+++ Data extracts
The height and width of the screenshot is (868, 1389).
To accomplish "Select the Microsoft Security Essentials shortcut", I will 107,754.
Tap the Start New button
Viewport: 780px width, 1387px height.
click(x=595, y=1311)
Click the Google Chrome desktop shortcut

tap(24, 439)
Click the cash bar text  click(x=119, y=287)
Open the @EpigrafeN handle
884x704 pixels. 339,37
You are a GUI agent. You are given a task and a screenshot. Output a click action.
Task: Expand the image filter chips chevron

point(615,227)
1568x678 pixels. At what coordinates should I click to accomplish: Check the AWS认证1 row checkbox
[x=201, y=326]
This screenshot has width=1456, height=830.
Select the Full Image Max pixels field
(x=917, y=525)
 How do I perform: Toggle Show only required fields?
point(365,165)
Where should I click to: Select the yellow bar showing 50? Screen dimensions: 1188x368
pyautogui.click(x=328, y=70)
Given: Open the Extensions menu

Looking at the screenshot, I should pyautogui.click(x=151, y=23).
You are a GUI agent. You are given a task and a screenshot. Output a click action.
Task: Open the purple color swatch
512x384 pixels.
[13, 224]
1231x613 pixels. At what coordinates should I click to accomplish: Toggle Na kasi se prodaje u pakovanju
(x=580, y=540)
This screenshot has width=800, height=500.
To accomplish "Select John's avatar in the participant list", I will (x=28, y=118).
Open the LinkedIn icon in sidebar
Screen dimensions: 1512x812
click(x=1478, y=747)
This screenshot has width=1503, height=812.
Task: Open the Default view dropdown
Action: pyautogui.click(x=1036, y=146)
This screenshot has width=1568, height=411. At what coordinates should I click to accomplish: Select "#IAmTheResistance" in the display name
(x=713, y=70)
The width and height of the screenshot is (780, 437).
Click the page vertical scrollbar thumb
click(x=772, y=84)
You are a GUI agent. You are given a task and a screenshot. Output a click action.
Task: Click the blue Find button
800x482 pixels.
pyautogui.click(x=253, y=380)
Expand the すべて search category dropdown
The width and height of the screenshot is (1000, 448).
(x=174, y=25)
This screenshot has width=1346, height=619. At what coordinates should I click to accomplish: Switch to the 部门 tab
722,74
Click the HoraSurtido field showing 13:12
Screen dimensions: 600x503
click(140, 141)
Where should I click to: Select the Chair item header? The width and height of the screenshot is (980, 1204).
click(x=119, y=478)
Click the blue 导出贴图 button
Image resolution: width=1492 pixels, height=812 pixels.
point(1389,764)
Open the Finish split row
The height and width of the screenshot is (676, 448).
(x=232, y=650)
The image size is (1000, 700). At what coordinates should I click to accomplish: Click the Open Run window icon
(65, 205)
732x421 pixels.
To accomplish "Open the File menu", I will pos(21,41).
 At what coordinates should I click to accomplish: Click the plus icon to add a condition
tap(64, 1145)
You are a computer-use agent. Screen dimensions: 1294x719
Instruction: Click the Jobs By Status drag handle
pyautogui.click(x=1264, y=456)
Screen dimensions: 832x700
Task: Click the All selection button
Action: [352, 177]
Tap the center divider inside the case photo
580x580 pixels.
++++++
Which lines hold the word "will"? Copy each of them from the records.

| Finished task |
To accomplish "Select the Microsoft Security Essentials shortcut", I will 107,754.
To accomplish "Select John's avatar in the participant list", I will (x=28, y=118).
To accomplish "Open the File menu", I will pos(21,41).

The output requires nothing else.